• DIRECTIONS FOR THIS TASK:
Taking the listing below, restate word for word each line from the line with "The image size is (991, 793)." to the line with "Connect to CRM button", ends included, and stop there.

• THE DATA:
__________________________________________________
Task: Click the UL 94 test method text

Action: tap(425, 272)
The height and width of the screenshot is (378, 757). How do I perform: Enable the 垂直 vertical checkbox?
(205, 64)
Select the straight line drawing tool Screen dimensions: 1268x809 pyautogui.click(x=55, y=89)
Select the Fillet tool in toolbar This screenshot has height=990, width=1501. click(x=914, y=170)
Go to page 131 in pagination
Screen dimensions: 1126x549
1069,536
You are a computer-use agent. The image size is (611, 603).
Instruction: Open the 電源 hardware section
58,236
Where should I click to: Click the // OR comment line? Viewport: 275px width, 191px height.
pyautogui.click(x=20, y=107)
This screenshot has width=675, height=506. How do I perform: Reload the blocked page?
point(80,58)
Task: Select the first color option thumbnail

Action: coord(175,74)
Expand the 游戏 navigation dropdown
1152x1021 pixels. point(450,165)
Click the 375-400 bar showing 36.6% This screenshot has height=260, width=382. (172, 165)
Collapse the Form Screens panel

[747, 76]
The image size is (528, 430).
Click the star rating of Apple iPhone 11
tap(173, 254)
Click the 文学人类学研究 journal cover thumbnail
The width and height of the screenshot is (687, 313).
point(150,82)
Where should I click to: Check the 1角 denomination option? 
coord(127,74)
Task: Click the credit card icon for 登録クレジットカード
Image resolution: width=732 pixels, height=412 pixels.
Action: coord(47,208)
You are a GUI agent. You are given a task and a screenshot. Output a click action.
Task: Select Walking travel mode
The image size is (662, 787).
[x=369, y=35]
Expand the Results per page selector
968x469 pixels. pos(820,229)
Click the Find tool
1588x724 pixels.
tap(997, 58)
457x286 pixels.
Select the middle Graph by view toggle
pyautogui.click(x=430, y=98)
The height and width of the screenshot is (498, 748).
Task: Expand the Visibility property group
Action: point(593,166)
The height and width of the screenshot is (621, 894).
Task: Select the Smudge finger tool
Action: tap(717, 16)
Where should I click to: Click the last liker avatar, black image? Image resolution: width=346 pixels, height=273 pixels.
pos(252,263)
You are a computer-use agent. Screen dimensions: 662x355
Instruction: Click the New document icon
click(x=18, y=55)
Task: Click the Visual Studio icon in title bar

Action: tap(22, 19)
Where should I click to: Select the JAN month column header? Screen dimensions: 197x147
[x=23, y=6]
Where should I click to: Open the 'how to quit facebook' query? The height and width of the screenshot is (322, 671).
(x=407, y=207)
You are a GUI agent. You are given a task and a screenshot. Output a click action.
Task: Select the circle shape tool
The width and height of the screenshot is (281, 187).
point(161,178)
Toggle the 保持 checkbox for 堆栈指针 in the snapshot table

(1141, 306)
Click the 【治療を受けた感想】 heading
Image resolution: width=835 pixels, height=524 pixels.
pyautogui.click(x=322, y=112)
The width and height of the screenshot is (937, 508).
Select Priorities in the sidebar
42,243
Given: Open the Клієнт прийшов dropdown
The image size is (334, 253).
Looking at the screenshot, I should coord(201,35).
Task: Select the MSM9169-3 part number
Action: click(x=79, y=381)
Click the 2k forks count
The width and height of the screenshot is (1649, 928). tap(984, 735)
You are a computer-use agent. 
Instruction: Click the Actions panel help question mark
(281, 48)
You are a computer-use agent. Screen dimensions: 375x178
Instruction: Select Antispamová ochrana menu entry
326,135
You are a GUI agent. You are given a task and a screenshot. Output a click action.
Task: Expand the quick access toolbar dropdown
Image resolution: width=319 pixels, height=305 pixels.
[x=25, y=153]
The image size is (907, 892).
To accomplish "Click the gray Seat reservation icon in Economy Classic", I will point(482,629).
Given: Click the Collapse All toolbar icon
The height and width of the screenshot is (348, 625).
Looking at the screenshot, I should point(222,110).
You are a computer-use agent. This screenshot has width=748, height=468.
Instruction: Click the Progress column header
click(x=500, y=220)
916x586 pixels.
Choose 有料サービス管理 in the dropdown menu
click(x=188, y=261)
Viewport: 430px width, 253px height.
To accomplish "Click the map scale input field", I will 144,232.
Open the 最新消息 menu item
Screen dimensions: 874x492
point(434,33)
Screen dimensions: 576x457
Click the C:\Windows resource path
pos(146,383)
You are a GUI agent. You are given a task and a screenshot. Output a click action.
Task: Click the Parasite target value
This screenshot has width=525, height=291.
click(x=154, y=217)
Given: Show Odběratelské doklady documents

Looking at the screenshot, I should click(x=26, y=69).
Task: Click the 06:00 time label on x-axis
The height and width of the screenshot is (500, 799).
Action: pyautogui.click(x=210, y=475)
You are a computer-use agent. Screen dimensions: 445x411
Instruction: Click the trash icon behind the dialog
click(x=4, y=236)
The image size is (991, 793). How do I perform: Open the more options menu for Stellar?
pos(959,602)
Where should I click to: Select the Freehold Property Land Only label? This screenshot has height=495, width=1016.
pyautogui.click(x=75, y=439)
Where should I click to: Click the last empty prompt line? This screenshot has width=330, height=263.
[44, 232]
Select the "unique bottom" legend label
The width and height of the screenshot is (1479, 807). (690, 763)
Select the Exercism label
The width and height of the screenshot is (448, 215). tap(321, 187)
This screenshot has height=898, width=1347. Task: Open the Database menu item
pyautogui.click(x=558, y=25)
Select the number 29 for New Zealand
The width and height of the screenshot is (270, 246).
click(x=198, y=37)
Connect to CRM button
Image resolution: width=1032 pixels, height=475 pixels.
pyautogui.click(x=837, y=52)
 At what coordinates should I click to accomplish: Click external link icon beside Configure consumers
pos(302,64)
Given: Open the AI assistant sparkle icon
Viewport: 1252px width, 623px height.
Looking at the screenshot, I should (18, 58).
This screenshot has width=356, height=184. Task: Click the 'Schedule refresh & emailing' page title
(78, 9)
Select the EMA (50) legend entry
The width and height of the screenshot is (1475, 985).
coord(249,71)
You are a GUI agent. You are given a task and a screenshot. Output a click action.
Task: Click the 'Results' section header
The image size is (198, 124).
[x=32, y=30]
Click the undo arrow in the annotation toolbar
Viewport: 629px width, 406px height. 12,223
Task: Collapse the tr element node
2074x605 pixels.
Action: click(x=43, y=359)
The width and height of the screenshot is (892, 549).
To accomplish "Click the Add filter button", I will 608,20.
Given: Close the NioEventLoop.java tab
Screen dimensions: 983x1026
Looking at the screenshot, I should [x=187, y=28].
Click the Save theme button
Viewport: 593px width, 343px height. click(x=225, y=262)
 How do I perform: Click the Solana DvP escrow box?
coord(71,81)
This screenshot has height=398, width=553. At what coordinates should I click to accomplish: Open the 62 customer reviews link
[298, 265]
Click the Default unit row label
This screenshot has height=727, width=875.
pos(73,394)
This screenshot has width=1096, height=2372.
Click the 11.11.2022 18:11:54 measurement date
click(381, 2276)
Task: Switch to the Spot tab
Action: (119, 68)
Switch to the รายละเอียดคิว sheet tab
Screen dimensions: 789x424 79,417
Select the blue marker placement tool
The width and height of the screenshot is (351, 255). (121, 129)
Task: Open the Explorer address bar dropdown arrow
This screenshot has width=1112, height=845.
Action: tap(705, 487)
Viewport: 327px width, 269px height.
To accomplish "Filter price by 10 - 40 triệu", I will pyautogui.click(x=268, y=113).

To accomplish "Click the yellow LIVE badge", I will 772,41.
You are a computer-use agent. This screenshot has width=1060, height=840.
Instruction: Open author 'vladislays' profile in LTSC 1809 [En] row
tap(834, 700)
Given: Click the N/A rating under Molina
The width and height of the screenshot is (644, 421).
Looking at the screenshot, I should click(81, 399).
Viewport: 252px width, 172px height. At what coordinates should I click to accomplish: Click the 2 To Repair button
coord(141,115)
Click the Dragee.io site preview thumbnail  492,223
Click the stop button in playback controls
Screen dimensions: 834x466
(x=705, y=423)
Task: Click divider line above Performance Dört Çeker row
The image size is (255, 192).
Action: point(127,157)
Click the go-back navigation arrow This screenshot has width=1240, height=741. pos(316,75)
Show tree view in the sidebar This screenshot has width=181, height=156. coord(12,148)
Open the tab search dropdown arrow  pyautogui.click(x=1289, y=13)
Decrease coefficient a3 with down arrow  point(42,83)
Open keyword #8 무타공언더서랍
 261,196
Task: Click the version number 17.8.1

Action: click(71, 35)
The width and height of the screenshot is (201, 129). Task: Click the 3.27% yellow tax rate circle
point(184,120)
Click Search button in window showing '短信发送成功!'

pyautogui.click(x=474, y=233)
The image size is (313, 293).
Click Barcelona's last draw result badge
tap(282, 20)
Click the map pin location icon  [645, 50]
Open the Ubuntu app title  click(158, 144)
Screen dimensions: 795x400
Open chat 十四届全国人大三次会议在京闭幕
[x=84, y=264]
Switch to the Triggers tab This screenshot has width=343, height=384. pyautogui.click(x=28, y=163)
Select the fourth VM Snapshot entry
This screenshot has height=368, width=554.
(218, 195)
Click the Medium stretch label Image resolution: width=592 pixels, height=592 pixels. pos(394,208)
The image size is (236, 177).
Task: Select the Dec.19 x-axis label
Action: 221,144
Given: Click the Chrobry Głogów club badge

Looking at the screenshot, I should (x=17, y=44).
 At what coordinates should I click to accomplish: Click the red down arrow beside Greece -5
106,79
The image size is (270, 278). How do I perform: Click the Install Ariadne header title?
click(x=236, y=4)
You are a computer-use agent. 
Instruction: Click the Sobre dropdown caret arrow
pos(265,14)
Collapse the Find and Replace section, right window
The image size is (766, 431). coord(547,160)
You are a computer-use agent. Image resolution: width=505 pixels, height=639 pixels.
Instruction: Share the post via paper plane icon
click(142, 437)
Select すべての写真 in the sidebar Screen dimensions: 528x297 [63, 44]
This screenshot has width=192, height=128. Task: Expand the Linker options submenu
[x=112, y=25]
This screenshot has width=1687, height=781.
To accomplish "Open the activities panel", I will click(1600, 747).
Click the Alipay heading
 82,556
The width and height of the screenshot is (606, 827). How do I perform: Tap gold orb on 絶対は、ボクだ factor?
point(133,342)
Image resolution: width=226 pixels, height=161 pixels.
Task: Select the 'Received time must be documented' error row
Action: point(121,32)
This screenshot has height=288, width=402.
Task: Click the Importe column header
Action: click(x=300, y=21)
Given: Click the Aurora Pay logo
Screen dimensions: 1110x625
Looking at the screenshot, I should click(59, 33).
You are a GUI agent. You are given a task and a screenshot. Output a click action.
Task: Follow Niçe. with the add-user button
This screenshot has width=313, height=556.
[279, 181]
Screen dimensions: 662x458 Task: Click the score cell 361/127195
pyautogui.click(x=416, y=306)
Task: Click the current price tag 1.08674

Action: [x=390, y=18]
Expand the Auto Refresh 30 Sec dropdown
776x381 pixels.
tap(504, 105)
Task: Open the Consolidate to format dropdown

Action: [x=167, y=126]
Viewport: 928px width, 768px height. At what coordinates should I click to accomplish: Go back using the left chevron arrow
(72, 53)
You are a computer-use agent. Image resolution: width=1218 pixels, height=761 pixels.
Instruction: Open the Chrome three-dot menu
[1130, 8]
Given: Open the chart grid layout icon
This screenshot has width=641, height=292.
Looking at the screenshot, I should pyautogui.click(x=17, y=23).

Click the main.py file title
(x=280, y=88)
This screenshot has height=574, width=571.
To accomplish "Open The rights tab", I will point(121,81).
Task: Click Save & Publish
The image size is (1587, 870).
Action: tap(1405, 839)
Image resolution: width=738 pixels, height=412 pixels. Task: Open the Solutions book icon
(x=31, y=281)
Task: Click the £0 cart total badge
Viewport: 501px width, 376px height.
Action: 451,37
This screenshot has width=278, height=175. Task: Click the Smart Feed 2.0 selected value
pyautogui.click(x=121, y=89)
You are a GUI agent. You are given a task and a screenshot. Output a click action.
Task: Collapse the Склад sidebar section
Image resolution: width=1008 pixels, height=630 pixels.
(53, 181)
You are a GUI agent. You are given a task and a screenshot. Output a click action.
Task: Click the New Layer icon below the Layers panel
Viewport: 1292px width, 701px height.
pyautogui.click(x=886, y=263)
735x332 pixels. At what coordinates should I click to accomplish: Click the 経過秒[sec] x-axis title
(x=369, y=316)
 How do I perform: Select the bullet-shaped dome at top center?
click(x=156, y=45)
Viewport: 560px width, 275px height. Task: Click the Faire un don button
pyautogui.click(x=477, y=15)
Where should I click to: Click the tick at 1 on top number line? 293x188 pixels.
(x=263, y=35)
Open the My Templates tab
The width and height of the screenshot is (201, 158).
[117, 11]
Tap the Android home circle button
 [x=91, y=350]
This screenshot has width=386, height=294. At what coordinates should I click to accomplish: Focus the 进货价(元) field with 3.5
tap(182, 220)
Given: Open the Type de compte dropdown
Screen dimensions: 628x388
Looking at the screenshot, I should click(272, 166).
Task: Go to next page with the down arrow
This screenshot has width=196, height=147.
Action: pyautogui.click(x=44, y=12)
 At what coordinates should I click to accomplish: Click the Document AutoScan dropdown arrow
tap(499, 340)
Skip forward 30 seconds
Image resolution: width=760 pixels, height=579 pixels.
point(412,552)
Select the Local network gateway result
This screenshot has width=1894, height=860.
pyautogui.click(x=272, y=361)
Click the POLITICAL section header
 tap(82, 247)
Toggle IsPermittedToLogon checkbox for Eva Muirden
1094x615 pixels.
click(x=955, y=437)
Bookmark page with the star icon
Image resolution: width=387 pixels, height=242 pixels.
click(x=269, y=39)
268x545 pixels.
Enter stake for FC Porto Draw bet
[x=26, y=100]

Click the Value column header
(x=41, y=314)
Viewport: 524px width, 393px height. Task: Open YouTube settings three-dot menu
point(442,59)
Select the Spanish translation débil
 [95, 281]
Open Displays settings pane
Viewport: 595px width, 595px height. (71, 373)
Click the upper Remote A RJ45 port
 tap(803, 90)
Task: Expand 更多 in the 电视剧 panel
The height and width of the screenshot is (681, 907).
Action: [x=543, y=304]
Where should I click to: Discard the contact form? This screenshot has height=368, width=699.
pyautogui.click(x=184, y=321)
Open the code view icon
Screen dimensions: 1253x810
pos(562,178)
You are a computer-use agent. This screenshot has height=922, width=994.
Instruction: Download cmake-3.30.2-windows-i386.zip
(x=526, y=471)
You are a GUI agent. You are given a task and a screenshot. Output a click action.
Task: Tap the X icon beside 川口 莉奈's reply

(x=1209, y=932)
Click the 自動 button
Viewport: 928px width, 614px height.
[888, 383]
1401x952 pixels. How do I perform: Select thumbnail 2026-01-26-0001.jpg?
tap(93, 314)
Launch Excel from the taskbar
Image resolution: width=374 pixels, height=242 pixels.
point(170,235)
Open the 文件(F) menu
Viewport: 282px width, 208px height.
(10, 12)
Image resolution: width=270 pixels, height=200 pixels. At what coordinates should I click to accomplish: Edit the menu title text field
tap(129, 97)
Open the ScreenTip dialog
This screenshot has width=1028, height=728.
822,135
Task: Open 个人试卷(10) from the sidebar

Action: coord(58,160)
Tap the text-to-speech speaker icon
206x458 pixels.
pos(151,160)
__________________________________________________
• ANSWER TO THE PROBLEM:
The image size is (991, 793). How do I perform: Open the more options menu for Stellar?
pos(959,602)
Where should I click to: Select the Freehold Property Land Only label? This screenshot has height=495, width=1016.
pyautogui.click(x=75, y=439)
Where should I click to: Click the last empty prompt line? This screenshot has width=330, height=263.
[44, 232]
Select the "unique bottom" legend label
The width and height of the screenshot is (1479, 807). (690, 763)
Select the Exercism label
The width and height of the screenshot is (448, 215). tap(321, 187)
This screenshot has height=898, width=1347. Task: Open the Database menu item
pyautogui.click(x=558, y=25)
Select the number 29 for New Zealand
The width and height of the screenshot is (270, 246).
click(x=198, y=37)
Connect to CRM button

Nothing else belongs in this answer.